Zbigniew (or Andrew) Szydlo was born in England to Polish parents, where he attended Latymer Upper School, and then Imperial College and University College London. He currently teaches chemistry at Highgate School in North London. He holds MSc, PhD, DIC, ACGI, and is a Fellow of the Royal Society of Chemistry, of which he is also a CChem.
An expert on the history of alchemy, Szydlo is the author of the standard work on the Polish alchemist, Michael Sendivogius. The thesis of his book "Water that does not wet hands": The Alchemy of Michael Sendivogius, which argues that Sendivogius’ rôle in the discovery of oxygen has not received proper attention, has won widespread acceptance within the academic community. He advanced this argument in a leading article for History Today, co-authored with Richard Brzezinski, entitled 'A New Light on Alchemy'. His work on seventeenth-century science is an ongoing project to which he hopes to devote further attention.

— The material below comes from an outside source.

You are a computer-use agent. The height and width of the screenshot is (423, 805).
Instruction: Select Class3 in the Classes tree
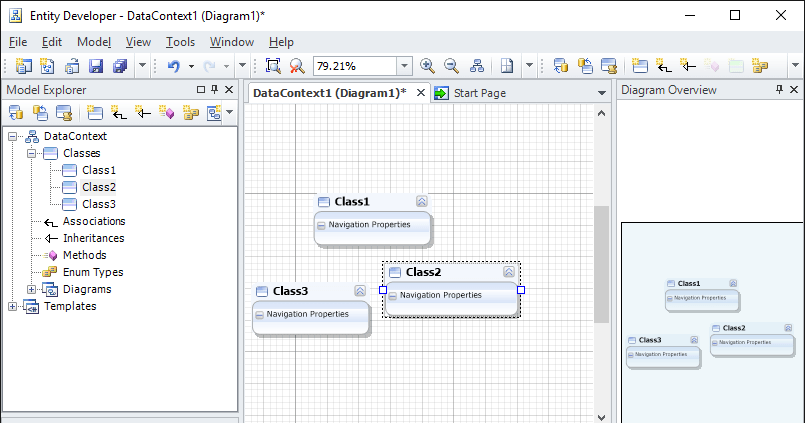point(98,204)

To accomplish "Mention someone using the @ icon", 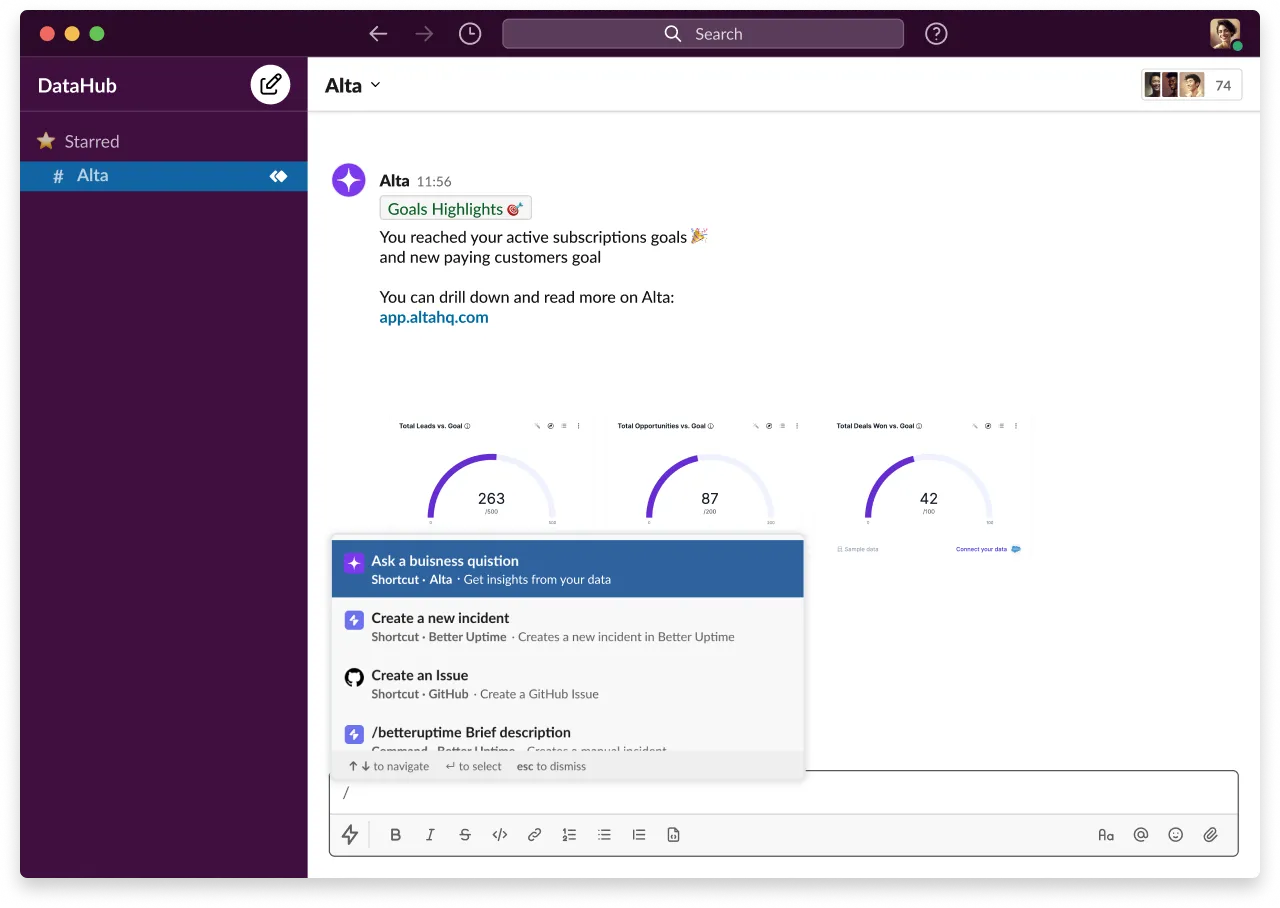I will point(1141,835).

He frequently gives public lectures in the United Kingdom on topics including the History of Chemistry. Recent performances at Cambridge University, Durham University, University College London and the Royal Institution have received much acclaim: writing in the journal Chemistry & Industry on Szydlo’s performance at Cambridge, John Wilkins remarked that ‘Dr Szydlo exceeded all expectations; he raced through vast tracts of practical chemistry, history, alchemy, the discovery of oxygen, the internal combustion engine, and on occasion, introduced music too. His lecture was interspersed with flashes, bangs, colour changes, detonations and eruptions, keeping the 350-strong crowd on the edge of their seats throughout.’ This lively, multi-media approach characterises Szydlo’s performances, which include experiments drawn from a wide repertory, ranging from the chemistry of colour to pyrotechnics and high explosives. He also lectures regularly at secondary schools throughout the United Kingdom, and has remarked that he often finds the audiences he addresses at under-privileged schools the most inspiring. These lectures are sometimes featured in the local press.

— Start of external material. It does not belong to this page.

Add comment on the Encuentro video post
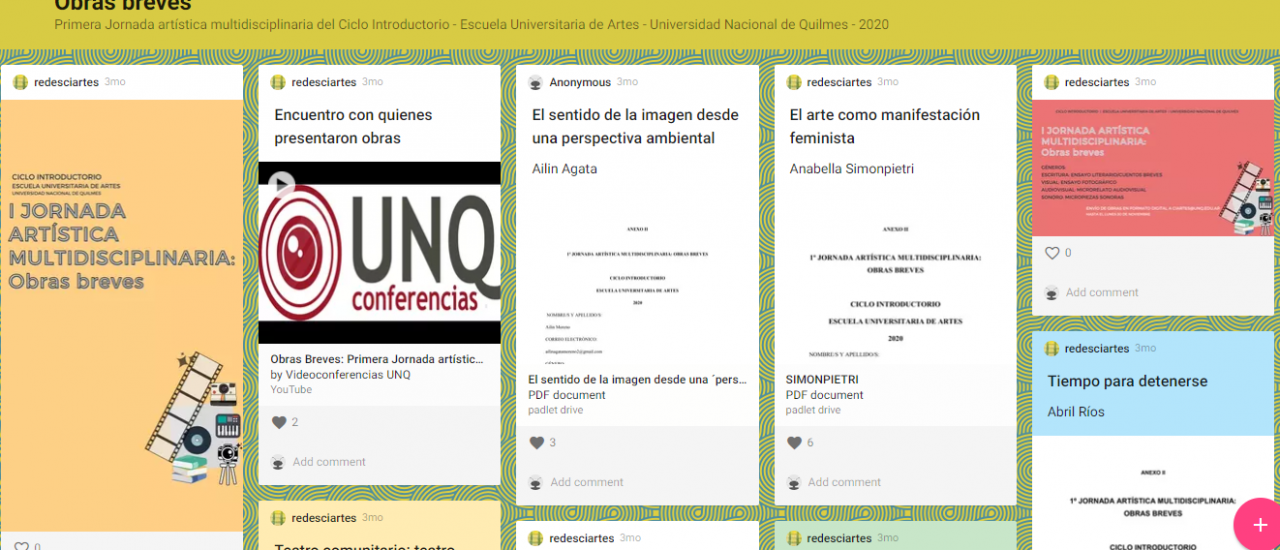The height and width of the screenshot is (550, 1280). click(x=329, y=462)
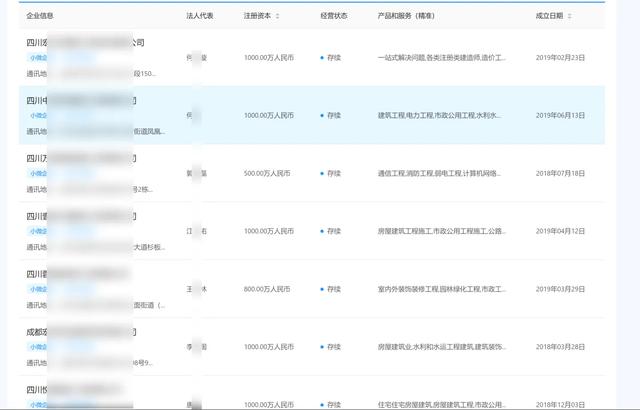Screen dimensions: 640x410
Task: Click the 经营状态 column header
Action: coord(334,16)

More recently, he has collaborated with Andrea Sella of University College London and the author Hugh Aldersey-Williams in ‘Elements’, an exhibition at the Wellcome Collection, where he spoke about the Dutch alchemist Cornelius Drebbel, situating Drebbel in a broader scientific and historical context and illustrating the talk with lively experiments. Aldersey-Williams has worked with Szydlo before, both as a pupil at Highgate School, where he recalls Szydlo as ‘a man of many talents … always liable to whip out his gipsy violin mid-lesson’, and in writing his recent book Periodic Tales, when he recruited Szydlo’s expertise in an attempt to recreate the experiment that discovered phosphorus. In September 2011, Szydlo is set to address the University of Westminster’s Marie Curie Festival as an honorary guest and lecturer. As a Pole and an historian of science, this is a topic close to his heart.
In recent years, he has appeared in five television serials: as a chemistry teacher in That'll Teach 'em (Channel 4, 2006) and Sorcerer's Apprentice (CBBC, 2007); as a science historian in Absolute Zero (BBC4, 2007); as a chemist in Generals at War (National Geographic, 2009); and in Big, Bigger, Biggest (Channel 5, 2009).
Music is a passion, and he is an accomplished player of instruments including the violin, piano, bugle and accordion. So is photography, a field in which he has considerable expertise. He has exhibited his own photographs, and recently contributed a preface to a book of photographs published by the artist Stephane Graff. Other interests include Polish dancing, automobile engineering, meteorology, beekeeping, and mycology. Amongst his pupils, he is renowned for lessons which incorporate unusual and spectacular experiments, and for bursts of theatricality such as blowing fire, and cooling hot drinks with liquid nitrogen before tasting them. His lecture and television performances reflect his broad cultural interests and distinctive character.